**Required action:** Scan the records below and report how many lines contain the word "Goals", giving the number by itself.

**Recorded data:**
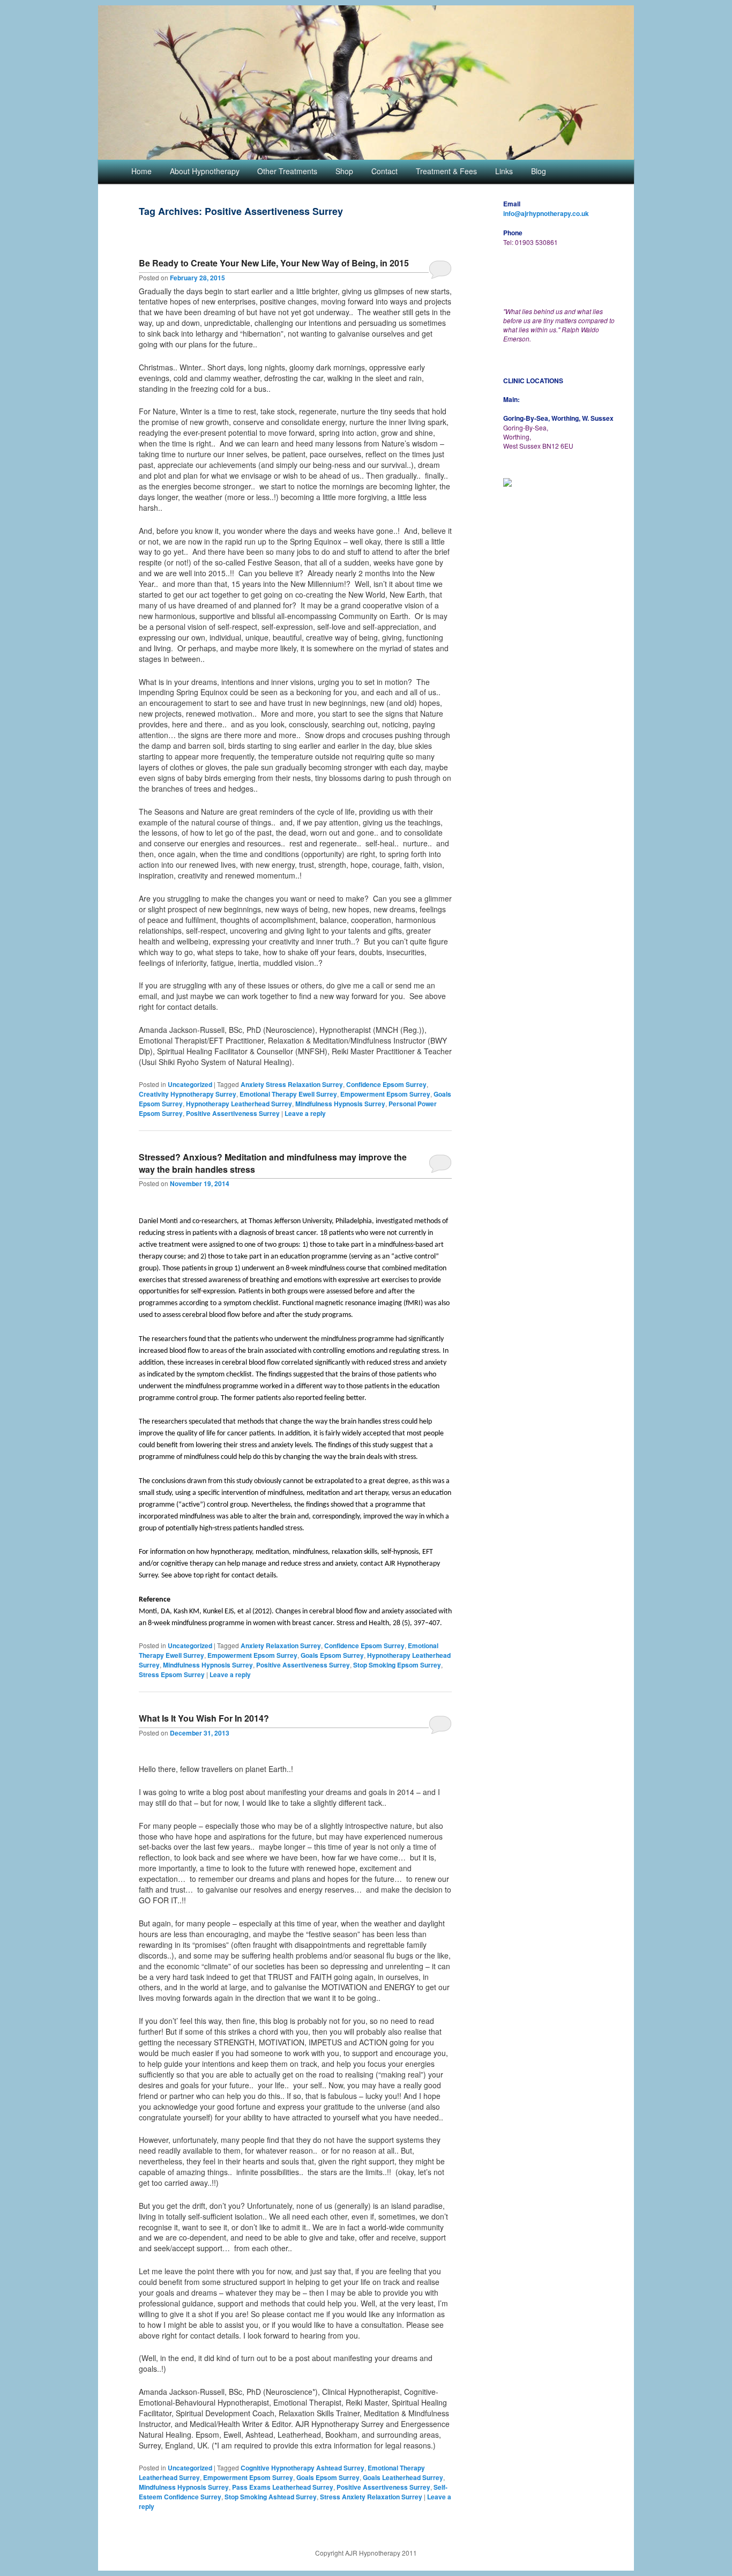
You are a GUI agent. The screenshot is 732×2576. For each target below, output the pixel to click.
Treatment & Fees (446, 171)
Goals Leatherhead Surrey (403, 2477)
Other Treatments (287, 171)
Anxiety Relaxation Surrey (281, 1645)
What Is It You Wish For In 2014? (204, 1718)
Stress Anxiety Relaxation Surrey (371, 2496)
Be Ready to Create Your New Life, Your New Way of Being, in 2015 (274, 263)
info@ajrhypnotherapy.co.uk (546, 213)
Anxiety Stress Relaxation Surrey (292, 1084)
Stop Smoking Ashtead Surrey (271, 2496)
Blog (538, 171)
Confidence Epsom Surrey (386, 1084)
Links (504, 171)
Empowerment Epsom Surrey (385, 1094)
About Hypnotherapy (205, 171)
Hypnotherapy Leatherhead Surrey (239, 1103)
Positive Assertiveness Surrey (233, 1113)
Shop (344, 171)
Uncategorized (190, 1084)
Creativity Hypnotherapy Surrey (187, 1094)
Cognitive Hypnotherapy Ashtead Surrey (302, 2468)
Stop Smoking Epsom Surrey (397, 1665)
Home (141, 171)
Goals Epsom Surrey (332, 1655)
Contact (384, 171)
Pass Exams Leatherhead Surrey (282, 2487)
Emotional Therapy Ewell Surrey (288, 1094)
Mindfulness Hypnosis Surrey (340, 1103)
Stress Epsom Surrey (172, 1674)
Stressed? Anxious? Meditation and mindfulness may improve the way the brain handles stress (273, 1163)
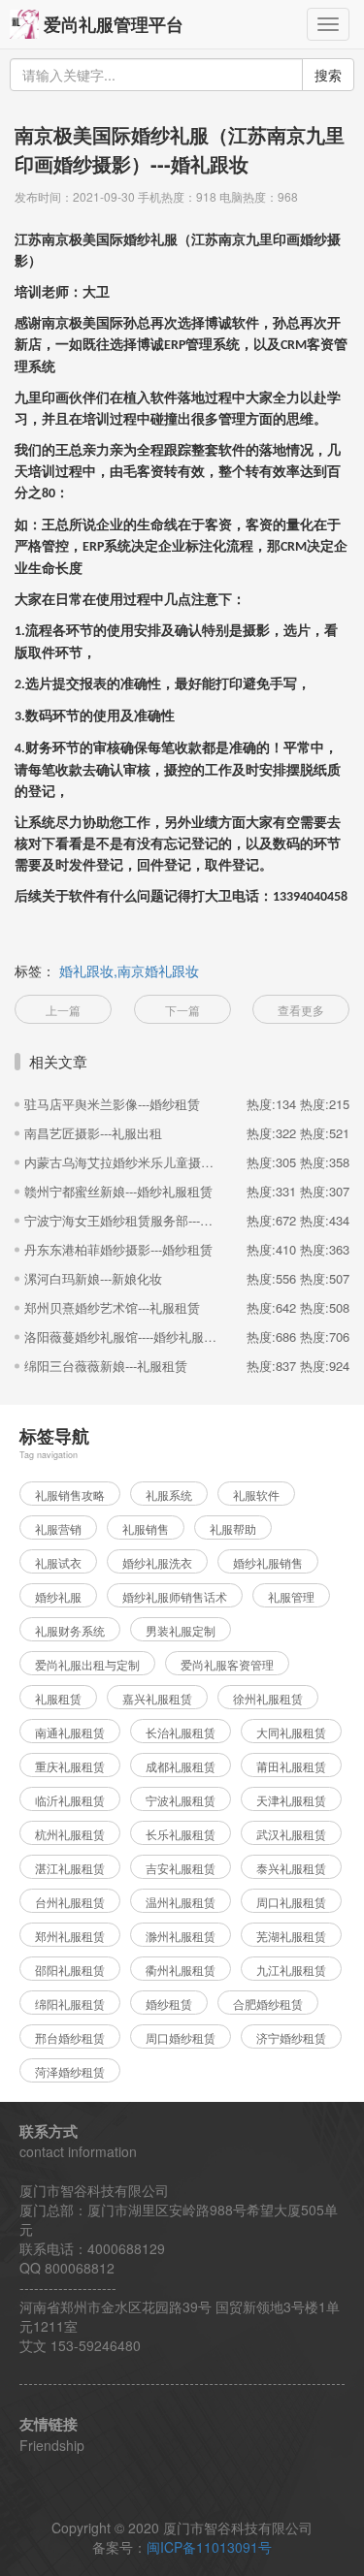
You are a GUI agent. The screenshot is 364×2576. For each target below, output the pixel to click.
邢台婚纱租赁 (70, 2037)
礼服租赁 (58, 1698)
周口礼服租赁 (291, 1901)
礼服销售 (145, 1528)
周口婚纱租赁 (180, 2037)
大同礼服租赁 (291, 1732)
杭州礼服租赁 (70, 1834)
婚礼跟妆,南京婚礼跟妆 (129, 970)
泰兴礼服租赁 (291, 1868)
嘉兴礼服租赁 (157, 1698)
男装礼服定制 (180, 1630)
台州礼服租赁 (70, 1901)
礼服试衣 (58, 1562)
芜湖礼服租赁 (291, 1935)
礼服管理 (291, 1596)
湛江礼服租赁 (70, 1868)
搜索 (328, 74)
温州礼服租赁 (180, 1901)
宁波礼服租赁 (180, 1800)
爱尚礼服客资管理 (227, 1664)
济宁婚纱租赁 (291, 2037)
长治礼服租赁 (180, 1732)
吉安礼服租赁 (180, 1868)
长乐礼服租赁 (180, 1834)
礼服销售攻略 (70, 1494)
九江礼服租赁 (291, 1969)
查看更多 (301, 1010)
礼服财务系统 (70, 1630)
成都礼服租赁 (180, 1766)
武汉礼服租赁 (291, 1834)
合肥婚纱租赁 (268, 2003)
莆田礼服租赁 (291, 1766)
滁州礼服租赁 (180, 1935)
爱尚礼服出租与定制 (87, 1664)
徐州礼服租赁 (268, 1698)
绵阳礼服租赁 (70, 2003)
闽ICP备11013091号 (209, 2547)
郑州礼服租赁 (70, 1935)
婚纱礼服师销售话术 (174, 1596)
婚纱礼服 (58, 1596)
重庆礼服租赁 (70, 1766)
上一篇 (63, 1010)
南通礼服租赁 (70, 1732)
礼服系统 (169, 1494)
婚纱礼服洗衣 (157, 1562)
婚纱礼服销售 (268, 1562)
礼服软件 (256, 1494)
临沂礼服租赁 (70, 1800)
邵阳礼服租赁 (70, 1969)
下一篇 (182, 1010)
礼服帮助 (233, 1528)
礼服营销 (58, 1528)
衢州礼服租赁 (180, 1969)
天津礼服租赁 (291, 1800)
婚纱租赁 (169, 2003)
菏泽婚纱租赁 (70, 2071)
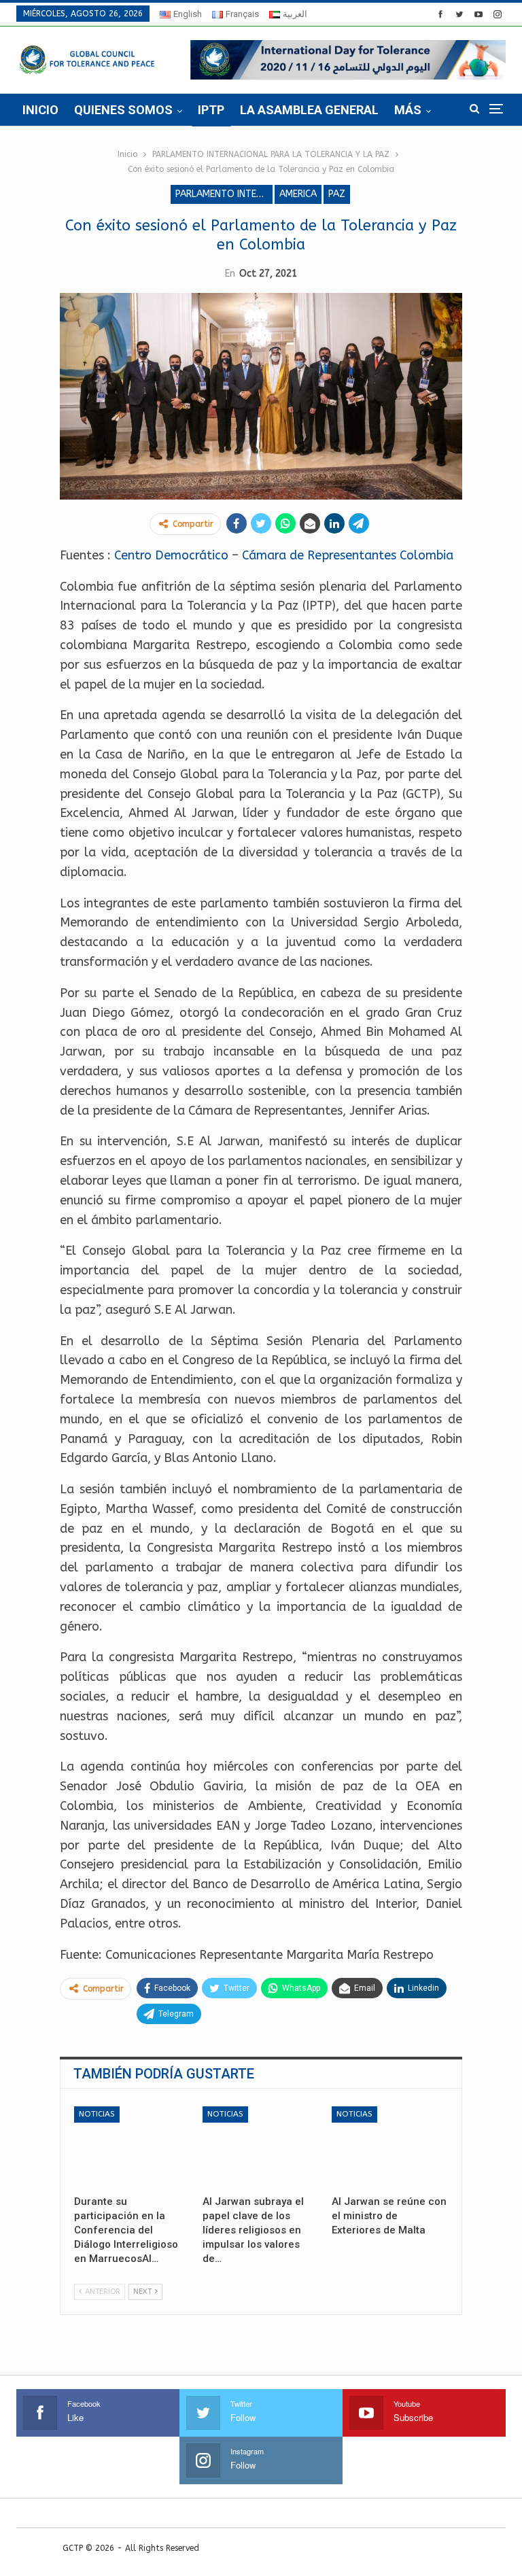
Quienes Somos (123, 110)
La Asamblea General (309, 110)
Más (407, 110)
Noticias (97, 2114)
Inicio (40, 110)
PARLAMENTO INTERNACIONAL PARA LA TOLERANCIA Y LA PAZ (224, 194)
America (298, 194)
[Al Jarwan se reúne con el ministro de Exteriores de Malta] (390, 2147)
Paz (336, 194)
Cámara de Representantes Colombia (347, 555)
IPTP (211, 110)
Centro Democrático (171, 555)
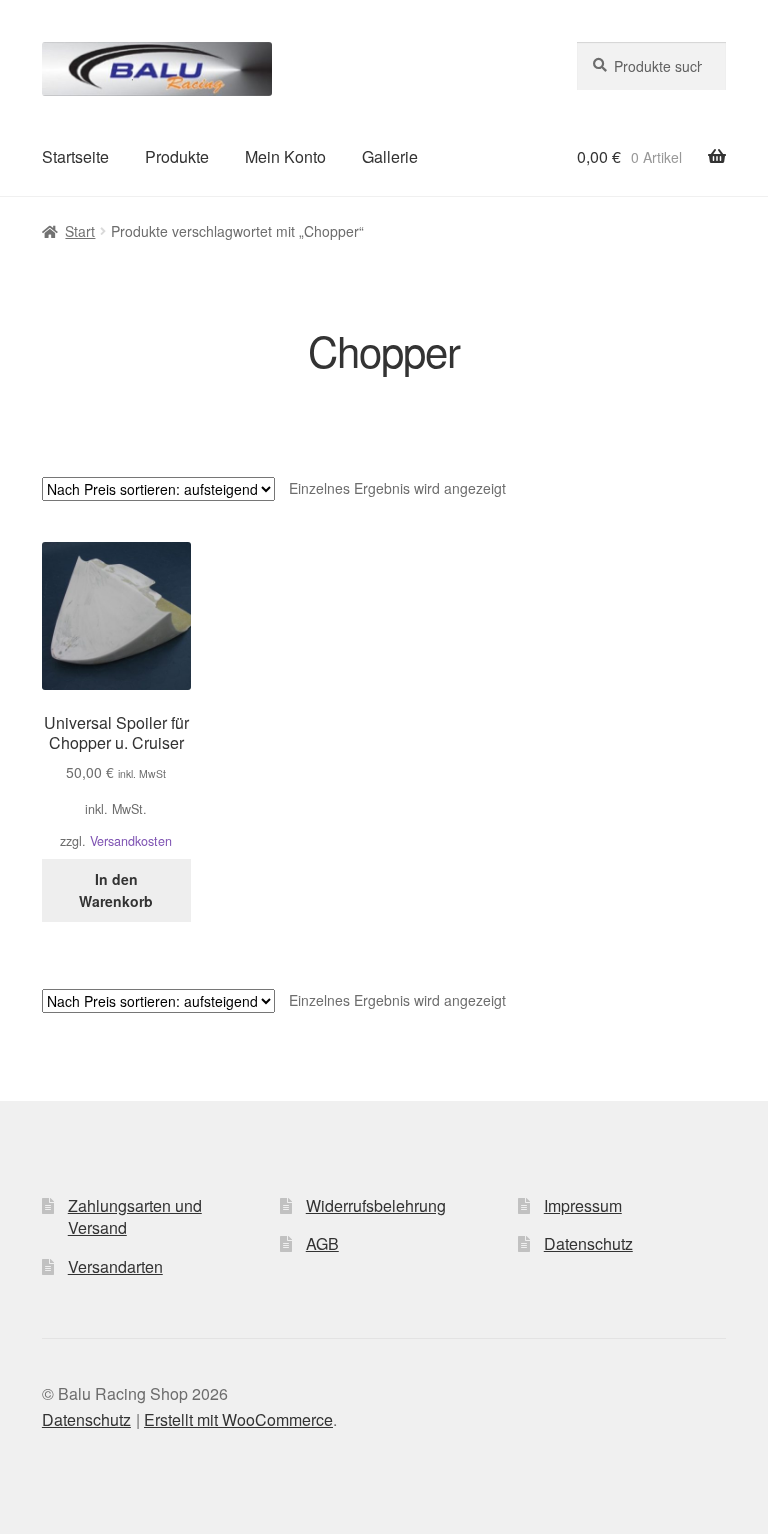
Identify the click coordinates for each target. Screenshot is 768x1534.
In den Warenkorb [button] (116, 890)
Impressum (583, 1205)
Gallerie (390, 156)
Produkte (177, 156)
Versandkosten (131, 841)
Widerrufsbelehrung (376, 1205)
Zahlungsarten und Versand (135, 1217)
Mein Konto (285, 156)
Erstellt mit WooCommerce (238, 1419)
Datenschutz (588, 1243)
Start (80, 231)
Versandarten (115, 1266)
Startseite (75, 156)
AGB (322, 1243)
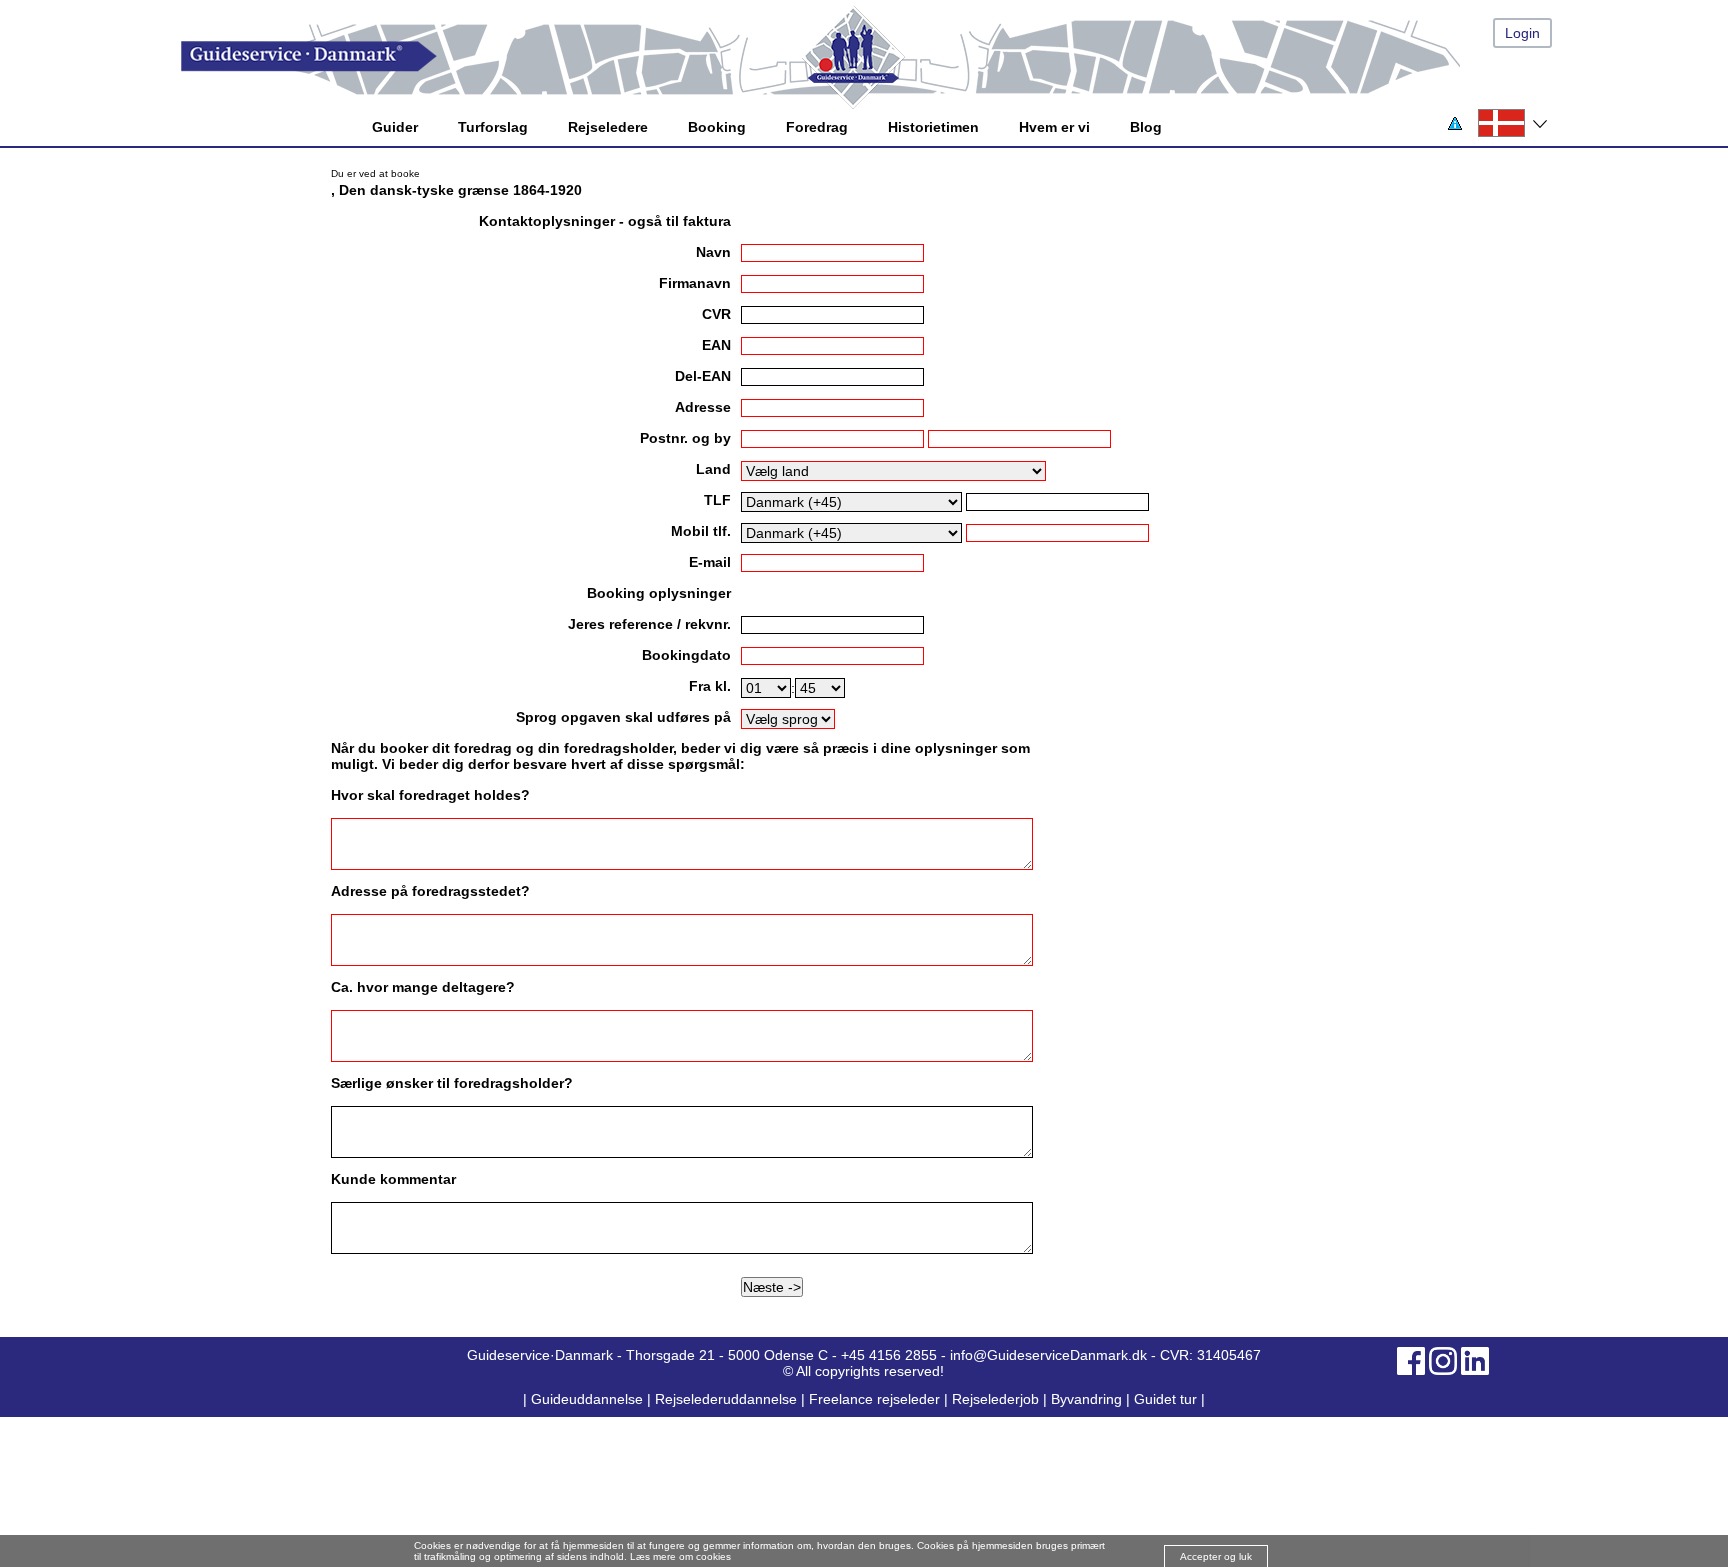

**Written response:** 2